*** EXERCISE DATA Section Begins ***
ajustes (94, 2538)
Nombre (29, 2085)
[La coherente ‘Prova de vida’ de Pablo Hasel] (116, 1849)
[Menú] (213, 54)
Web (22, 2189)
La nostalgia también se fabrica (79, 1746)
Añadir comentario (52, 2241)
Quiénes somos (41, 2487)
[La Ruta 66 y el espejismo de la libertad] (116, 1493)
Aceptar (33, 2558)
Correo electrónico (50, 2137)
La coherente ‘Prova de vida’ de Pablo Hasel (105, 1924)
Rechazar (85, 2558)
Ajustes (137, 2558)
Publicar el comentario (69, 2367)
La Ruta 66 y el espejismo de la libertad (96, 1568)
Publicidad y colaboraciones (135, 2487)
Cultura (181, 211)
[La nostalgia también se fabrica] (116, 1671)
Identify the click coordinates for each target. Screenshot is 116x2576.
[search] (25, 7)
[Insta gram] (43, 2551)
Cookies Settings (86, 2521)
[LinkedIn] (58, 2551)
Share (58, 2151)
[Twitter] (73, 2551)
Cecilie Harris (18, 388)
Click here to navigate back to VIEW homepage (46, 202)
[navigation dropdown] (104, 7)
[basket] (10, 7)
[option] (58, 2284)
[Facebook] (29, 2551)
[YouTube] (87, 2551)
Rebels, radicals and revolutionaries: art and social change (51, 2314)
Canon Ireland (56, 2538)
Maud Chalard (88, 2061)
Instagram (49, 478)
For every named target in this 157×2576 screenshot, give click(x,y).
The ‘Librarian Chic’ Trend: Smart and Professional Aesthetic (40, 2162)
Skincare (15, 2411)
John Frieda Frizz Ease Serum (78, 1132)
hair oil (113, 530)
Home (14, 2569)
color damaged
*** EXERCISE DATA Section Ends ***
▶ **THE TASK**
All lines from the one containing "Nombre (29, 2085)" to the last line above should be reproduced exactly, and no other lines should be given.

▶ **EXERCISE OUTPUT**
Nombre (29, 2085)
[La coherente ‘Prova de vida’ de Pablo Hasel] (116, 1849)
[Menú] (213, 54)
Web (22, 2189)
La nostalgia también se fabrica (79, 1746)
Añadir comentario (52, 2241)
Quiénes somos (41, 2487)
[La Ruta 66 y el espejismo de la libertad] (116, 1493)
Aceptar (33, 2558)
Correo electrónico (50, 2137)
La coherente ‘Prova de vida’ de Pablo Hasel (105, 1924)
Rechazar (85, 2558)
Ajustes (137, 2558)
Publicar el comentario (69, 2367)
La Ruta 66 y el espejismo de la libertad (96, 1568)
Publicidad y colaboraciones (135, 2487)
Cultura (181, 211)
[La nostalgia también se fabrica] (116, 1671)
Identify the click coordinates for each target. Screenshot is 116x2576.
[search] (25, 7)
[Insta gram] (43, 2551)
Cookies Settings (86, 2521)
[LinkedIn] (58, 2551)
Share (58, 2151)
[Twitter] (73, 2551)
Cecilie Harris (18, 388)
Click here to navigate back to VIEW homepage (46, 202)
[navigation dropdown] (104, 7)
[basket] (10, 7)
[option] (58, 2284)
[Facebook] (29, 2551)
[YouTube] (87, 2551)
Rebels, radicals and revolutionaries: art and social change (51, 2314)
Canon Ireland (56, 2538)
Maud Chalard (88, 2061)
Instagram (49, 478)
For every named target in this 157×2576 screenshot, give click(x,y).
The ‘Librarian Chic’ Trend: Smart and Professional Aesthetic (40, 2162)
Skincare (15, 2411)
John Frieda Frizz Ease Serum (78, 1132)
hair oil (113, 530)
Home (14, 2569)
color damaged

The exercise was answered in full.